▶ Goal of the exercise: Reproduce exactly, and only, the lines running from the start of the entries below to the line containing "Viewport: 770px width, 618px height.".

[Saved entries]
--- START ---
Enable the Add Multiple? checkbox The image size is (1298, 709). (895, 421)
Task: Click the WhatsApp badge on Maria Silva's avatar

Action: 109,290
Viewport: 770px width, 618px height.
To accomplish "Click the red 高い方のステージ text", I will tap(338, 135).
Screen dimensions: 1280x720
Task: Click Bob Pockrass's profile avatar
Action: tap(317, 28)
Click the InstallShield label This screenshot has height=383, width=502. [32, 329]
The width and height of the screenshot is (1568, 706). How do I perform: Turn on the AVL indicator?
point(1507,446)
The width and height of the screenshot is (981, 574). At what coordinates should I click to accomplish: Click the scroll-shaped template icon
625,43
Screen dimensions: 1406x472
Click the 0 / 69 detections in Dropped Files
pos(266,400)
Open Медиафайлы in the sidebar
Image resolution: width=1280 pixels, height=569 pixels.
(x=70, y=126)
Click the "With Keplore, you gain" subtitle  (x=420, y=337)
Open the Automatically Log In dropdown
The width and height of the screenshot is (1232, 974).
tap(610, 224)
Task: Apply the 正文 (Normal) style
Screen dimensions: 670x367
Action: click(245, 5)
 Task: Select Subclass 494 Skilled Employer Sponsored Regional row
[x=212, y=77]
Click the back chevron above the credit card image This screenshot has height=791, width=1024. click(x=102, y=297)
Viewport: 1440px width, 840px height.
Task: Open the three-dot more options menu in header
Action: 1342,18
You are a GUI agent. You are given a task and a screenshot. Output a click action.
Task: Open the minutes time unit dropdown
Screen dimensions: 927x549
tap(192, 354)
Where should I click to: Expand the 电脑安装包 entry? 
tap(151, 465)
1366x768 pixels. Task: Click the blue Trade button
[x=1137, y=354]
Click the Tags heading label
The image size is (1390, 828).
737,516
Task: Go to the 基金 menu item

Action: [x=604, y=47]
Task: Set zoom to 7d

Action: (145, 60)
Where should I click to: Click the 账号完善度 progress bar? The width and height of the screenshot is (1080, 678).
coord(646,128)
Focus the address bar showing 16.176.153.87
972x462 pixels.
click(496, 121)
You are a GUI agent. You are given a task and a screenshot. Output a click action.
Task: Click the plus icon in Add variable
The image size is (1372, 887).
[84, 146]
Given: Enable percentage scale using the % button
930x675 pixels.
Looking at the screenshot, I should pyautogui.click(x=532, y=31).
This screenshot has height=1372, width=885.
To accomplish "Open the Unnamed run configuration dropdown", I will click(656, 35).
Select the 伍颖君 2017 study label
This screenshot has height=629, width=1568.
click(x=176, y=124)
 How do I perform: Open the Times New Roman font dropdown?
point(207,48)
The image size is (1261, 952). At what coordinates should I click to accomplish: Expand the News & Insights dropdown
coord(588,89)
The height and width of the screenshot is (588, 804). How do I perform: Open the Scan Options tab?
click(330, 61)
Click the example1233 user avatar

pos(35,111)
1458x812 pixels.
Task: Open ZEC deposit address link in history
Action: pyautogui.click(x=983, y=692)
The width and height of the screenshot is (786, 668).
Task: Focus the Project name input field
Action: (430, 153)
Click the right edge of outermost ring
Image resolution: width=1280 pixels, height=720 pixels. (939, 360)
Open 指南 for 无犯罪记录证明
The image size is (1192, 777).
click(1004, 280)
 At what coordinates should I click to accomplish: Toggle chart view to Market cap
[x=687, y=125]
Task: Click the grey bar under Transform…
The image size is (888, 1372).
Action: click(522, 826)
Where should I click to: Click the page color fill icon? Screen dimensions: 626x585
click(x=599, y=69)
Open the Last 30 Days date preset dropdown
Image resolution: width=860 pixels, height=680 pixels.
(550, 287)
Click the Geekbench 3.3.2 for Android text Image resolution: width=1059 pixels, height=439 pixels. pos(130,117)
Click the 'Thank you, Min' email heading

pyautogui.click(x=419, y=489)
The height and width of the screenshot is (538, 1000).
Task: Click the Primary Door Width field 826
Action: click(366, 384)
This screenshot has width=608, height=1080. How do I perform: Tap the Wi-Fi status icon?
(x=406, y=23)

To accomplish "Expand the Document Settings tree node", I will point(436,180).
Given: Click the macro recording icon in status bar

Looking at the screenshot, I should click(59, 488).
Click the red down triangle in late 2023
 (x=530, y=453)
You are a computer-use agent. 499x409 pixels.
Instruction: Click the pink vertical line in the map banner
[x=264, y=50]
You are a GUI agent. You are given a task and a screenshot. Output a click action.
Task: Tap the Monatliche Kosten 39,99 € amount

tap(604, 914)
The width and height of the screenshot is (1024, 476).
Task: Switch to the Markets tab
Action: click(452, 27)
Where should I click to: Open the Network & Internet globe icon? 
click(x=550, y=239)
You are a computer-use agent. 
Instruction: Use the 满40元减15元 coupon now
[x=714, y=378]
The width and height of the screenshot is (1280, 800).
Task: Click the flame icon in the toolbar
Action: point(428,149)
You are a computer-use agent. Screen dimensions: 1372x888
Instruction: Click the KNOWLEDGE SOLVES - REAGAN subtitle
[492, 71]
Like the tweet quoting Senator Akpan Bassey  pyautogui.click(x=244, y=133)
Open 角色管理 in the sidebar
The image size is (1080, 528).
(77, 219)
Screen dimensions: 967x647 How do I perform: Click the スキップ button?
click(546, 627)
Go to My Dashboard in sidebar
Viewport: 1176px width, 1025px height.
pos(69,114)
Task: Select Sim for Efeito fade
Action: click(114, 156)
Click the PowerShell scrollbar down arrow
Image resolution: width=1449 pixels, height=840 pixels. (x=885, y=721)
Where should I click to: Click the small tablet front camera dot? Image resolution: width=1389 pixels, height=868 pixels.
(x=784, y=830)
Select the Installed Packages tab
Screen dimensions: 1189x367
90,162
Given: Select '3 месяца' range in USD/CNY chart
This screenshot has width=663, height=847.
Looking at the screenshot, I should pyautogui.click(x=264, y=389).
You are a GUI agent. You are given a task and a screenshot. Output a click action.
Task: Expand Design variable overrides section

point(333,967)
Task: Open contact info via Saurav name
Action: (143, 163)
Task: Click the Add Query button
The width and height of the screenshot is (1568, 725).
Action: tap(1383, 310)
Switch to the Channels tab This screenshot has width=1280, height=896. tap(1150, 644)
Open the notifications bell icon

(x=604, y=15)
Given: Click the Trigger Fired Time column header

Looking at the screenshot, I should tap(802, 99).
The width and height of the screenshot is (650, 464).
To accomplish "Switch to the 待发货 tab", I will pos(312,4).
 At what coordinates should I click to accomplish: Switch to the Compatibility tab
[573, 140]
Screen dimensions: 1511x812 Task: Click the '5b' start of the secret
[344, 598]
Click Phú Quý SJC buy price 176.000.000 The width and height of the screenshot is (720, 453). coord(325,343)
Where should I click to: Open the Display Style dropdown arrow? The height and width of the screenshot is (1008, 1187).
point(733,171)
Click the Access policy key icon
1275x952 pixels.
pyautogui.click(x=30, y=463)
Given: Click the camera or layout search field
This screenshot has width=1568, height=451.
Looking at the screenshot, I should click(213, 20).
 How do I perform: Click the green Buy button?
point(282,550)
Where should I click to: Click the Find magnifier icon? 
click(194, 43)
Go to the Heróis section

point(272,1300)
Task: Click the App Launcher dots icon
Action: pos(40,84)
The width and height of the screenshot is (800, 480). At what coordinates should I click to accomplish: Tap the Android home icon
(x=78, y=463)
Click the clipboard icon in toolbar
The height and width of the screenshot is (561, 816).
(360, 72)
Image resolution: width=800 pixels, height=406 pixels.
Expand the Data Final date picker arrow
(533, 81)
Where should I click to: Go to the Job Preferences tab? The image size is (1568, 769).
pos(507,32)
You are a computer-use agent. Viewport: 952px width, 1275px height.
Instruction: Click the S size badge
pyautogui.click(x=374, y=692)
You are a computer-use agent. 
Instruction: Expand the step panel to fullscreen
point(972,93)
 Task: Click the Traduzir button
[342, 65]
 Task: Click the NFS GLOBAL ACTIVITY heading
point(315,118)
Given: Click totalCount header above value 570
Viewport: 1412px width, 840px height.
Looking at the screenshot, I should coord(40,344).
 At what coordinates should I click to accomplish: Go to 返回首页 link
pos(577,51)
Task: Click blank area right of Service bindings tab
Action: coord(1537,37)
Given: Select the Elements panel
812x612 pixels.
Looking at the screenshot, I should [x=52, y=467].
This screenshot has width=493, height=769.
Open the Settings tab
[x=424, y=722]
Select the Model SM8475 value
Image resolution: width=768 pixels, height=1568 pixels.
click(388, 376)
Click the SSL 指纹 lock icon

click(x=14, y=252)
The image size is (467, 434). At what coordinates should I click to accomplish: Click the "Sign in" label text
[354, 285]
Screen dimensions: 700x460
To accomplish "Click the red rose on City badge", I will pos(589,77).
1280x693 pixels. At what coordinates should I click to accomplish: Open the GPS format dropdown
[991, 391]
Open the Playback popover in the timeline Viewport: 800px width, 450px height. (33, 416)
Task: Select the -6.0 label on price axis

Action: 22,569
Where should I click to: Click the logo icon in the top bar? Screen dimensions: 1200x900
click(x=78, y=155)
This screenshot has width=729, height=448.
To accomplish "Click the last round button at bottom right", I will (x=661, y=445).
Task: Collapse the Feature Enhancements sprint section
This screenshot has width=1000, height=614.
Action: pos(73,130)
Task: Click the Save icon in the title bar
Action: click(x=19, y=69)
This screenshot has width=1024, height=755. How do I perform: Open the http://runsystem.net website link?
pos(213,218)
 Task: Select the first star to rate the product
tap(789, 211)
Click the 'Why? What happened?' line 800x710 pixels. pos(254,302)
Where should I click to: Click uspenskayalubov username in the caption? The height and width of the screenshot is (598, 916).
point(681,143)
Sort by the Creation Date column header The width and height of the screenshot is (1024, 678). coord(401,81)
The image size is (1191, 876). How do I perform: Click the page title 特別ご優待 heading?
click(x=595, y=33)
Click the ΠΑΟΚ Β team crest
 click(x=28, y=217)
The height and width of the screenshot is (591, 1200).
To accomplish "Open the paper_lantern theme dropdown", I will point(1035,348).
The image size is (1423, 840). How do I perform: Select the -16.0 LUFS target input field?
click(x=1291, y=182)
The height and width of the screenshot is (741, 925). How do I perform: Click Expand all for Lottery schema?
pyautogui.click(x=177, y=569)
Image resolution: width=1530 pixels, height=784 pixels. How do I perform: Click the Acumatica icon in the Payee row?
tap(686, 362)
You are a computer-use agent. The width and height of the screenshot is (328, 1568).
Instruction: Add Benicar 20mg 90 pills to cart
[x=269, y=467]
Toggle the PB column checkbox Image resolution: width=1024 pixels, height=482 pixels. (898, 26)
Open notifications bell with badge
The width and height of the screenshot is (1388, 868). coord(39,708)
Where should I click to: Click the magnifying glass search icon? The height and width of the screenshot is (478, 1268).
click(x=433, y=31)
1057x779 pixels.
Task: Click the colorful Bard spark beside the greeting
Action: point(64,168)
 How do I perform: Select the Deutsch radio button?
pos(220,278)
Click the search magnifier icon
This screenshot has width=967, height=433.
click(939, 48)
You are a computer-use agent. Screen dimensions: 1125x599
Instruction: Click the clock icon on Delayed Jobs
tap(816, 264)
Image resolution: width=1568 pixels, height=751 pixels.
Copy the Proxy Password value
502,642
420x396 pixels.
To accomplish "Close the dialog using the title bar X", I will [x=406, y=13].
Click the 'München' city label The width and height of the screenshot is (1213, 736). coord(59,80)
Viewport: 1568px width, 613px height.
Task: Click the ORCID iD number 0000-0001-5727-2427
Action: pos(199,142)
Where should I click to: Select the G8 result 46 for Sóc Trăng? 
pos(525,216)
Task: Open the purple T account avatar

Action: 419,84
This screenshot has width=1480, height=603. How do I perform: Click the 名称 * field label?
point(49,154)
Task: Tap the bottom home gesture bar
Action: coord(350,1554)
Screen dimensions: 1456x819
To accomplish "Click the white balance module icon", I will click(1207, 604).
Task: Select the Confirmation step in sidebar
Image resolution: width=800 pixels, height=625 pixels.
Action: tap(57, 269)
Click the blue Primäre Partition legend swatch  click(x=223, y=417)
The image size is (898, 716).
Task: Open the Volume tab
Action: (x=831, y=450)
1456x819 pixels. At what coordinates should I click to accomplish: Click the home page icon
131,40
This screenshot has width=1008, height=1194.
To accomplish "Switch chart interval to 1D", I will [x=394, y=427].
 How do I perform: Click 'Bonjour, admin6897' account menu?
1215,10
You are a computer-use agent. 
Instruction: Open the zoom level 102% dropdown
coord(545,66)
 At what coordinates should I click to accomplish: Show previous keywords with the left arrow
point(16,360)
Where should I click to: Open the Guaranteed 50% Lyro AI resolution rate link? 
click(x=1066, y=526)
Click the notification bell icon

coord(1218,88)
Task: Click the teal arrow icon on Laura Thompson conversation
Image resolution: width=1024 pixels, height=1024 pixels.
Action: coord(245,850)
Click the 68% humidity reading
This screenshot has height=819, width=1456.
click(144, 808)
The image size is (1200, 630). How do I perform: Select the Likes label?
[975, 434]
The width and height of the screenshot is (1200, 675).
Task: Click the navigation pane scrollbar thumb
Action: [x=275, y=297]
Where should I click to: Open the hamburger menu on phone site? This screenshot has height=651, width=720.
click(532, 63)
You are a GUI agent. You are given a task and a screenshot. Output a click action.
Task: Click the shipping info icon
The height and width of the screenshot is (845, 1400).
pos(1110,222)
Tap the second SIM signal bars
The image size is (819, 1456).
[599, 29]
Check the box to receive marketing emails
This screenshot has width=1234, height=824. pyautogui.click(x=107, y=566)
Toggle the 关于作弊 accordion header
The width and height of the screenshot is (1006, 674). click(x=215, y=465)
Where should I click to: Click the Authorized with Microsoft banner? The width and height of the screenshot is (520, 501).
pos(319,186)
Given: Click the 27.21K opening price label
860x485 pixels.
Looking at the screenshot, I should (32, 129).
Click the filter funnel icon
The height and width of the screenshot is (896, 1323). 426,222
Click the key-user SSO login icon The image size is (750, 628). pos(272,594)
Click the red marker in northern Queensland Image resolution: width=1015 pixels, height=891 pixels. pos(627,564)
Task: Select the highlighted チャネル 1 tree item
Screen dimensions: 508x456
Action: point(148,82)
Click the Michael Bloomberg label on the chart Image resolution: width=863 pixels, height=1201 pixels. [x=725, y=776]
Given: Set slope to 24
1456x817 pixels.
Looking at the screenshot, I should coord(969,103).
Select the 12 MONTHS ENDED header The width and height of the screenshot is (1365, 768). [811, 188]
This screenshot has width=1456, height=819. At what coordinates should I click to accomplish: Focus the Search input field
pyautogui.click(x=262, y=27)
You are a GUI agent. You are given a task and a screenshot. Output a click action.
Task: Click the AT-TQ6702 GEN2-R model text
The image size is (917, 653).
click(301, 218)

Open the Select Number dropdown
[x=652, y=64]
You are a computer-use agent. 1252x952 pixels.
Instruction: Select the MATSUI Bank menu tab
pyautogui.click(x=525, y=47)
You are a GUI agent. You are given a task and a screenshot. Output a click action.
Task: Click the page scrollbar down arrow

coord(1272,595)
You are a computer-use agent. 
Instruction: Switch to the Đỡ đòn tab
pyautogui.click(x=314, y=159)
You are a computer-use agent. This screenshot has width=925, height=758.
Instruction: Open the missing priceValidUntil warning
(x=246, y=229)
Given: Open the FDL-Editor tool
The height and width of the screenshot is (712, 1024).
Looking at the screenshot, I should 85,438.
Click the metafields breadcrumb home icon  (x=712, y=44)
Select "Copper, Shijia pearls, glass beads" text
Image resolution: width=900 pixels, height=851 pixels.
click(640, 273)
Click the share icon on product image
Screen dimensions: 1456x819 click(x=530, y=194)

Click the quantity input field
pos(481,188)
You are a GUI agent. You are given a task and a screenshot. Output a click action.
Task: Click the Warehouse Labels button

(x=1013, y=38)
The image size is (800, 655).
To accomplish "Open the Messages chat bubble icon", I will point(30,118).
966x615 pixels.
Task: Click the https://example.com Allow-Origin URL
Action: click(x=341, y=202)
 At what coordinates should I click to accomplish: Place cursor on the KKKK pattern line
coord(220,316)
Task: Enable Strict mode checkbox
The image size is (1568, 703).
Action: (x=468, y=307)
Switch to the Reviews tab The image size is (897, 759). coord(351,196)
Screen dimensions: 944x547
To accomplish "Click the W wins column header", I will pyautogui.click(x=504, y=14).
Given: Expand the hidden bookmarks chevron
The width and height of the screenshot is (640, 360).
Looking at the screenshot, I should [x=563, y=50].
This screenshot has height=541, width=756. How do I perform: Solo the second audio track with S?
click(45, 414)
--- END ---
▶ Task solution:
Enable the Add Multiple? checkbox The image size is (1298, 709). (895, 421)
Task: Click the WhatsApp badge on Maria Silva's avatar

Action: 109,290
Viewport: 770px width, 618px height.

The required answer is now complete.